The problem
Although the entries contain pictures, write out only their text, exactly as it stands.
[Opening Material supplied section]
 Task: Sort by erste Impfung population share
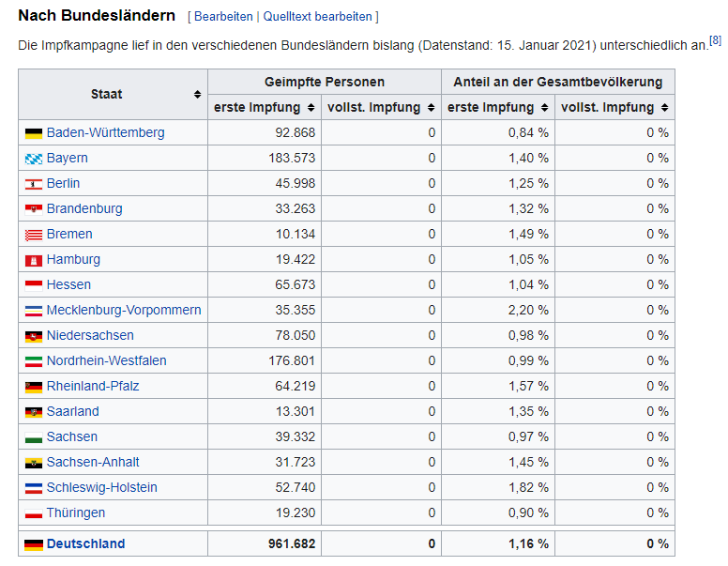pos(543,108)
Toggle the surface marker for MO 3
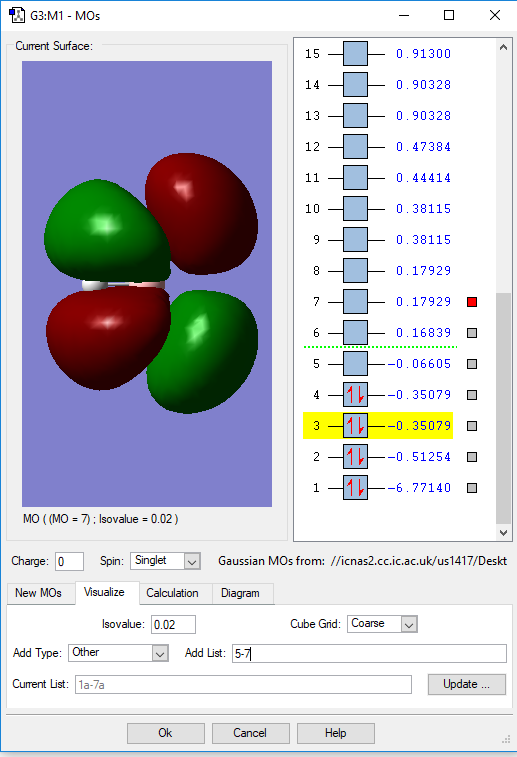Viewport: 517px width, 757px height. coord(472,426)
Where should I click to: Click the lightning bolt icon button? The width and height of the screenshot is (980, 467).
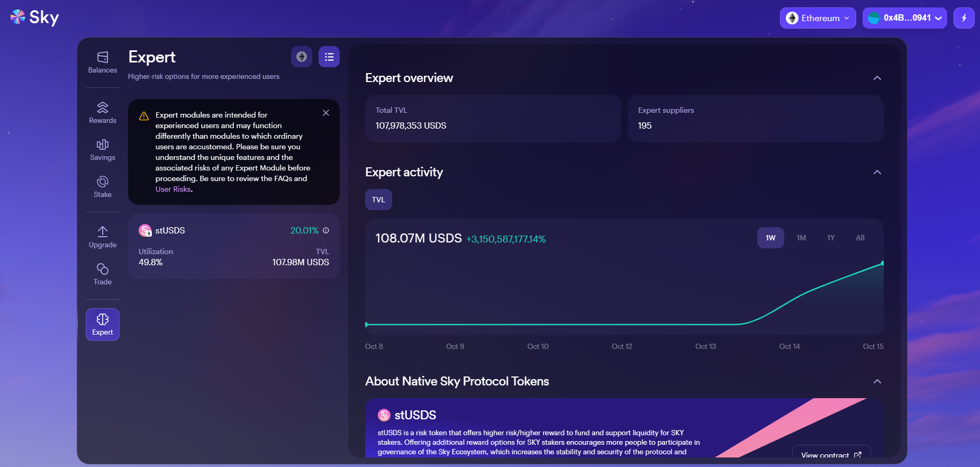point(964,18)
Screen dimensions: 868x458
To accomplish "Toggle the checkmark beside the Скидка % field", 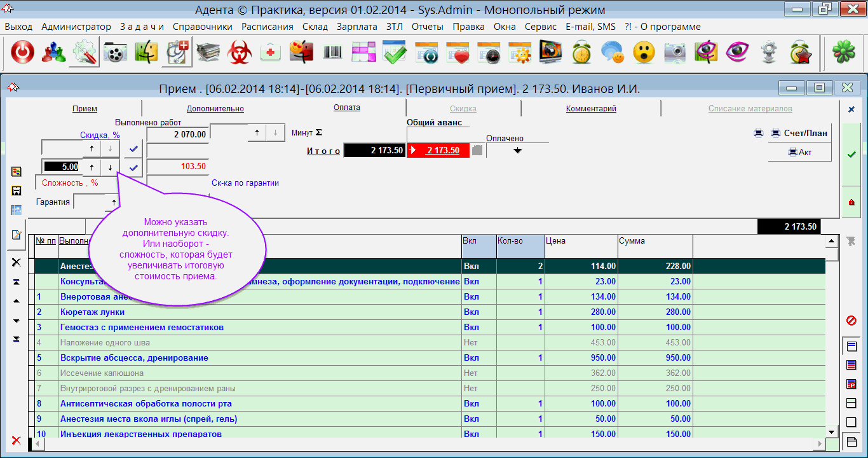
[Closing Material supplied section]
Answer for the task
 Task: Sort by erste Impfung population share
pos(543,108)
Toggle the surface marker for MO 3
Viewport: 517px width, 757px height. coord(472,426)
Where should I click to: Click the lightning bolt icon button? The width and height of the screenshot is (980, 467).
point(964,18)
Screen dimensions: 868x458
To accomplish "Toggle the checkmark beside the Скидка % field", 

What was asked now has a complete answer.